Les résultats provisoires du concours national publiés  sont décevants. Les résultats définitifs sont attendus pour bientôt.

Médiocre. C’est le moins qu’on puisse dire des résultats des épreuves écrites du concours national pour le recrutement d’infirmiers et de techniciens de laboratoires d’analyses issus des instituts privés, effectuées les 18 et 19 janvier. Seuls trois sur plus d’un millier de candidats ont eu la moyenne de 10/20, pour les 150 postes d’infirmiers. Vingt-et-un sont admissibles aux 40 postes de techniciens de laboratoires d’analyses.

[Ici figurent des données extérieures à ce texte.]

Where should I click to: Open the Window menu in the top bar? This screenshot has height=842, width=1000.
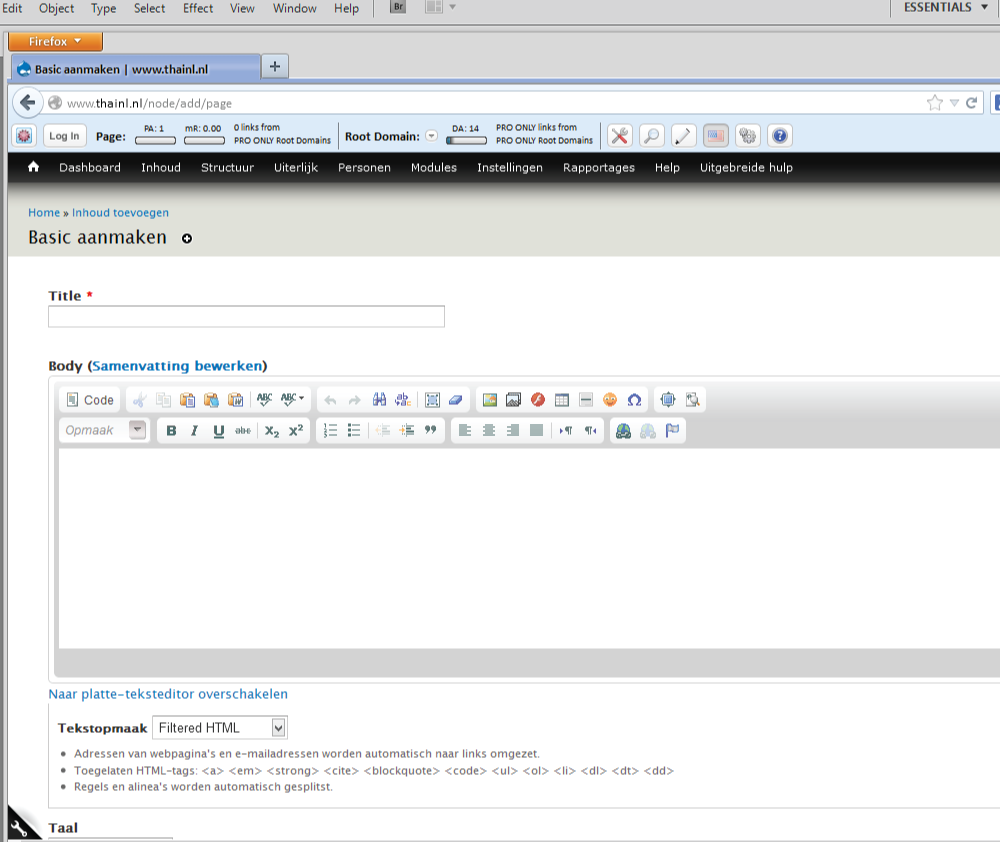pos(293,8)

Le résultat définitif, qui sortira prochainement, pourrait être pire car ces admissibles ont encore passé des épreuves pratiques, il y a quelques jours, pour confirmer leur place. « Le niveau des formations ne cesse de diminuer, en plus, les étudiants se contentent des recherches sur Internet et s’abstiennent de lire les ouvrages qui sont très importants », déplore un paramédical, joint au téléphone, hier.
Pour ce dernier, ces résultats sont pires que ceux de l’année dernière. À l’époque, quatre candidats sur le milliers de concurrents avaient obtenu la moyenne requise qui était de 12/20, ce qui a amené à baisser à 10/20, la moyenne requise, selon l’arrêté 22 813 du 27 octobre 2016. Malgré cela, le résultat reste encore catastrophique, pour les infirmiers et les techniciens de laboratoires.

Des postes vacants
Par contre, les candidats sages-femmes ont excellé. Deux cent trente-et-un ont eu la moyenne de 10/20, dans cette branche, alors qu’il y a 110 postes à pourvoir. « En général, le niveau des candidats est moyen. Mais le ministère de la Santé publique a mis la barre de passage haute, car des vies vont dépendre d’eux », positive le professeur John Bam Razafindrabe, président du comité d’organisation du concours.
Il souligne qu’à la sortie du résultat définitif de ce concours, le nombre des infirmiers admis aux postes ne dépassera pas les trois, celui des techniciens de laboratoires d’analyses, ne dépassera pas les 21 et les sages-femmes admises seront 110. « Il appartiendra au ministère de la Santé publique de décider des postes vacants », souligne le professeur John Bam Razafindrabe.
Deux mille huit cent neuf candidats ont participé à ce concours dans les six provinces de Madagascar. Les admis vont travailler dans des centres de santé de base des zones enclavées, à savoir dans la région de Melaky, Anosy, Androy et Ihorombe.